Westerberg and Cobain
Bob Mehr notes that that ‘’Nirvana had picked up the proverbial torch that the Replacements had fumbled away ‘’ (Mehr, 2016, p. 404). Even Robert Hilburn of the Los Angeles Times wrote that: ‘’Cobain sings and writes about the romantic complexities and youthful apathy with much of the intensity and insight of…Paul Westerberg…Cobain, indeed, could be the Paul Westerberg of the 90s’’ (Mehr, 2016, p. 404). Westerberg, however, did not find any similarities and concluded, ‘’I guess I wore a plaid shirt, and yes, I played real loud,’’ he said, ‘’but Nirvana sounds to me like Boston with a hair up its ass’’ (Mehr, 2016,p. 404). Westerberg released the song ‘’World Class Fad’’ (1993) which Cobain interpreted as an attack on him. Kurt Cobain didn't vocalise his admiration of The Replacements: ‘’even though people see the title of Nirvana's album, Nevermind, as an homage of sorts to The Replacements song, Never Mind ‘’ (Golden, 2014). Nirvana`s song ‘’Smells like Teen Spirit’’ (1991) also is lyrically reminiscent of The Replacements song ‘’Never Mind’’ (1987):
‘’I found it hard, was hard to find
Oh well, whatever, never mind’’ (Cobain, Novoselic and Grohl, 1991)

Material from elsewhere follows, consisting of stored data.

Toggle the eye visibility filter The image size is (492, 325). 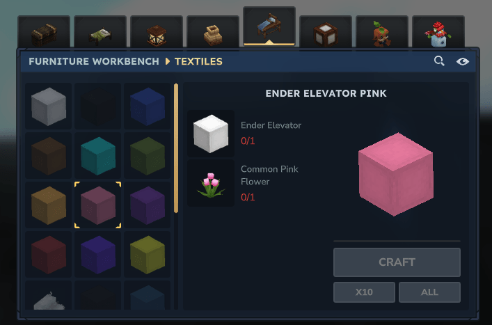tap(463, 61)
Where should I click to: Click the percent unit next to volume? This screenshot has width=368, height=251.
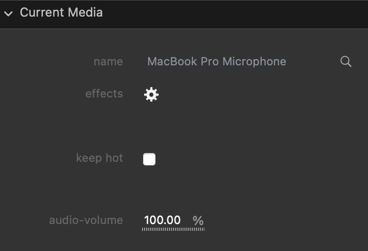pos(198,221)
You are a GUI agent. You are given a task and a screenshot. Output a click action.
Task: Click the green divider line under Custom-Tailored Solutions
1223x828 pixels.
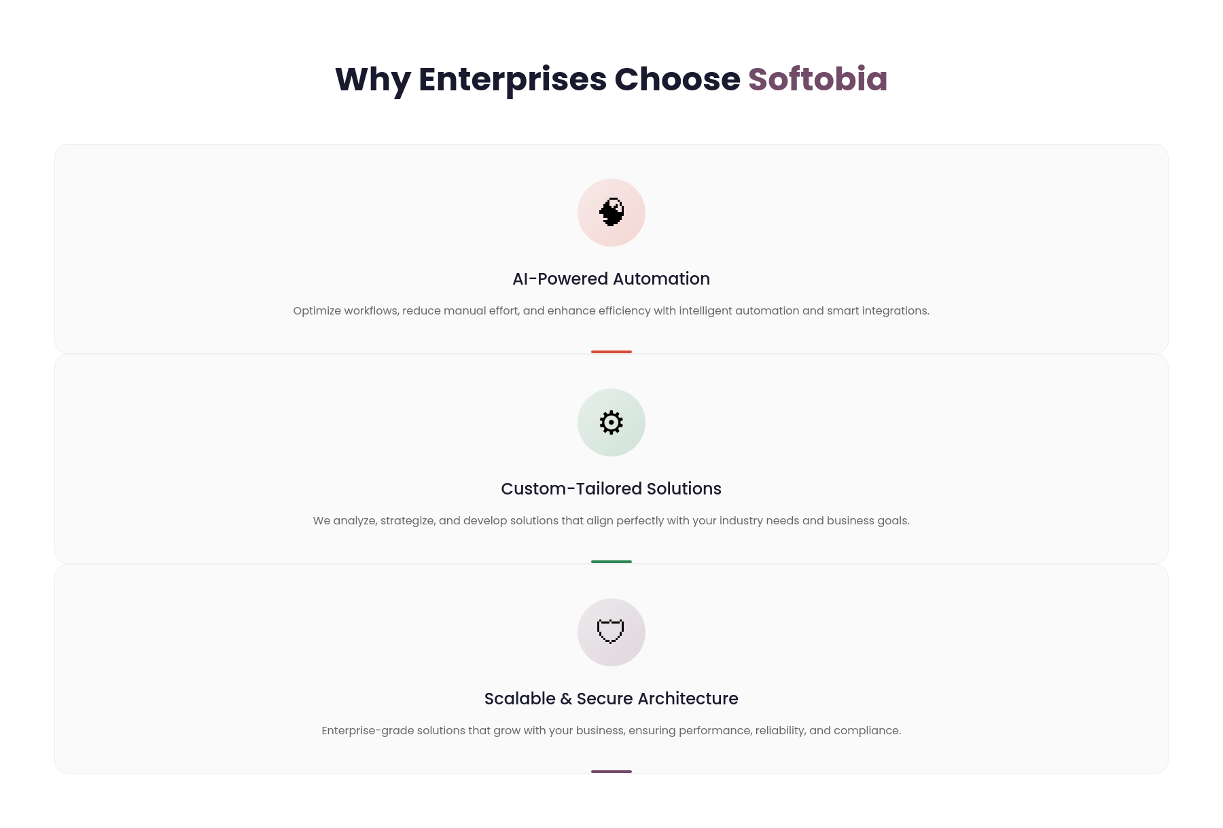point(611,562)
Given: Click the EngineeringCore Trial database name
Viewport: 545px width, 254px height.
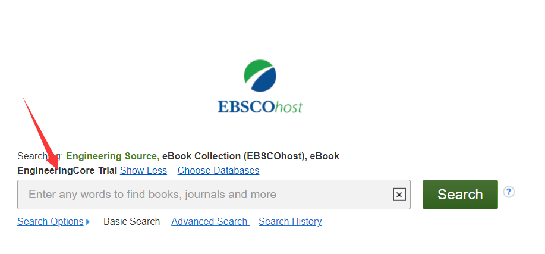Looking at the screenshot, I should 67,171.
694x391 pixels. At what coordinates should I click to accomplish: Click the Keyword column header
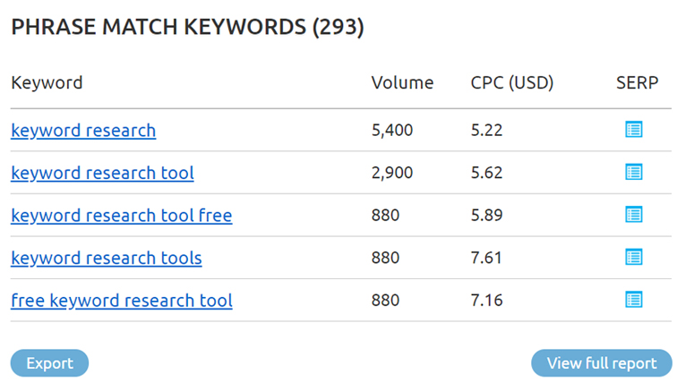pyautogui.click(x=47, y=82)
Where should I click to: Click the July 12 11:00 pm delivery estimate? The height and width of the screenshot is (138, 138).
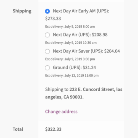(x=72, y=76)

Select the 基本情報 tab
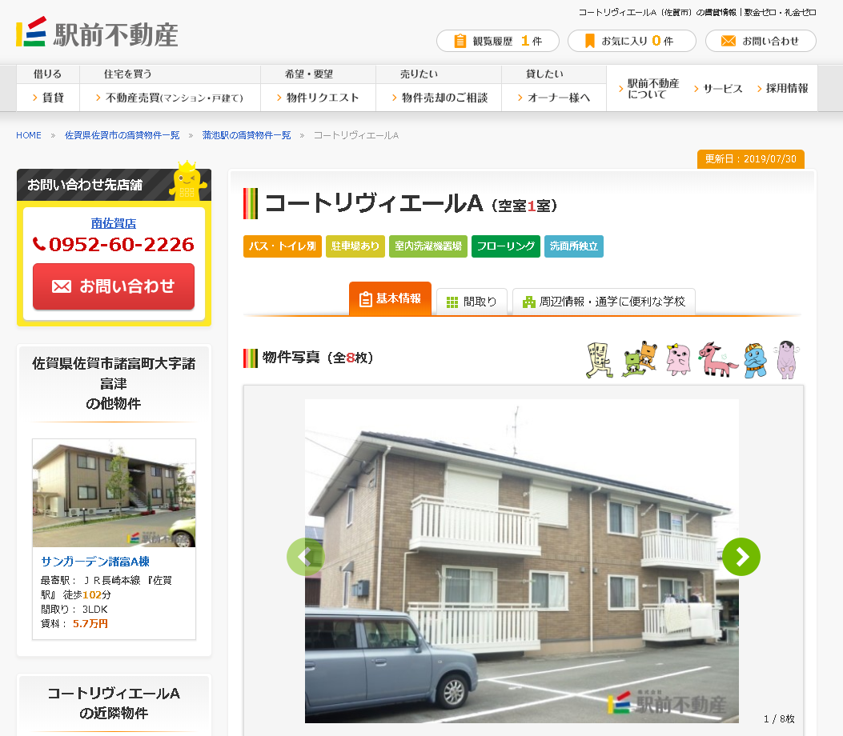[x=391, y=298]
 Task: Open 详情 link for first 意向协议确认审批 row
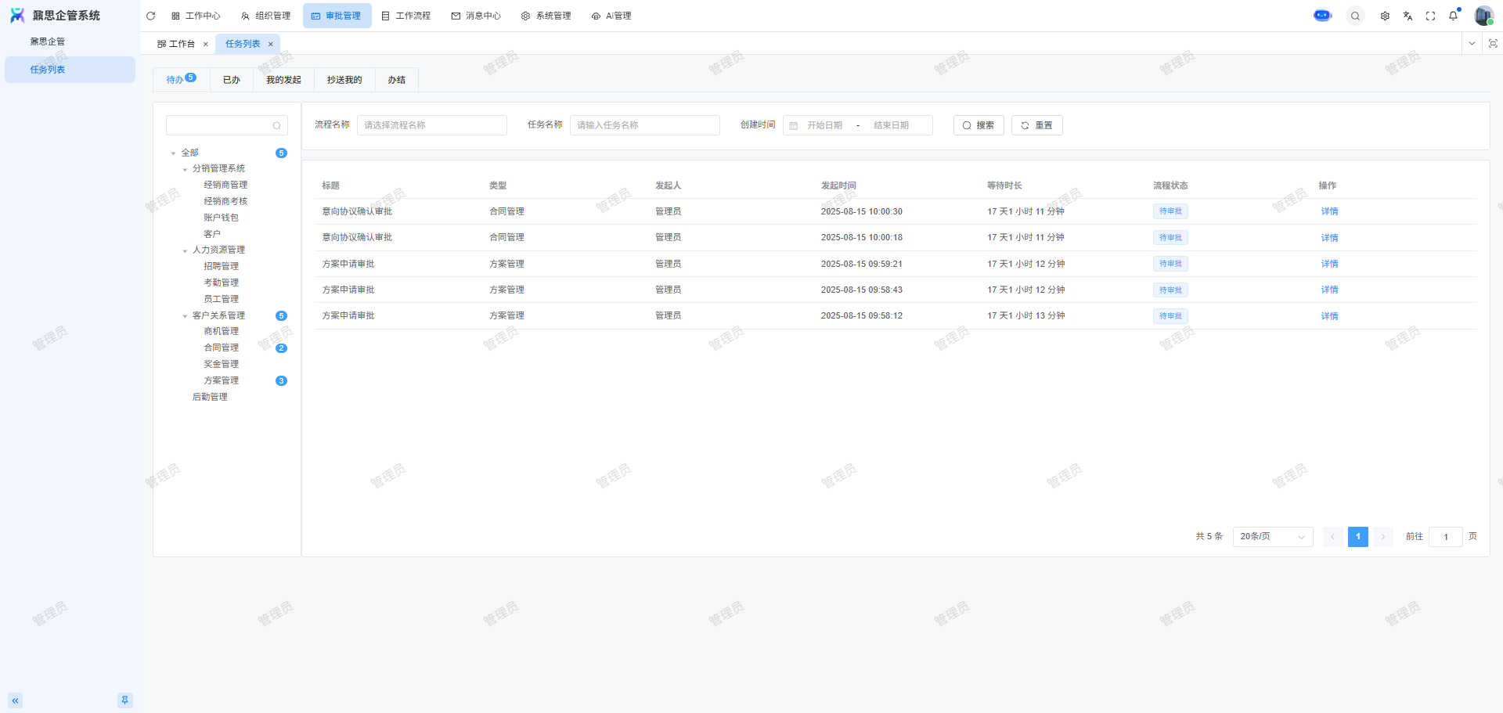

‘’The words I thought I brought I left behind
So never mind’’ (Westerberg, 1987)
Westerberg vocalized his indifference of Nirvana but has also acknowledged Cobain as a: ‘’major talent’’ (Golden, 2014). However, for an interview with Jim Derogatis, Westerberg wondered:
“if perhaps it took a generation of impostors to show them who meant it and who didn’t. The generation that came right after me—Kurt Cobain, et al. —was not embracing what I did, although they certainly were influenced, whether they admitted it or not’’(Golden, 2014).
Kurt Cobain even denied The Replacements’ influence, as he: ‘’ didn't get it and didn't like it that much’’ (WatchMojo, 2017).However, Tom Hazelmyer (the founder of Amphetamine Reptile Records in Washington and vocalist of Halo of Flies) highlights the influence of the Minneapolis scene on Seattle.
‘’[If you] have a look at the pictures of those Minneapolis guys from 81, they're dressed like grunge guys- flannel shirts, torn jeans, long hair. I remember the Replacements showing up on television while I was at a party, and the whole room was glued to the set. To me they were just a band from back home, but to a party that hosted many of the future Seattle heavyweights, the 'mets were idols. I've read Cobain citing [replacements singer] Paul Westerberg. There was definitely an influence’’ (True, 2009, p.94)
Charles Peterson, the photographer for Sub Pop Records has also acknowledged The Replacements, alongside Sonic Youth, Black Flag and Butthole Surfers as the ‘’real thing’’(True, 2009,p.94).Whilst, ‘’Vocalist Paul Westerberg sings from the heart and he knows how to break it…This is mature, diverse rock that could well shoot these regional boys into the national mainstream’’ (Azerrad, 2001,p.223) concluded Bruce Pavitt, music critic from the Seattle Rocket fanzine, who became a co-founder of Sub Pop records. Cameron Crowe's movie Singles (1992) had its soundtrack produced by Paul Westerberg further indicating the Seattle scenes appreciation of The Replacements. Whilst Westerberg and Cobain did not see any similarities between them, they both credited Alex Chilton and Big Star as major influences, both fell into the category of alternative rock, and both were excluded from hardcore punk scenes.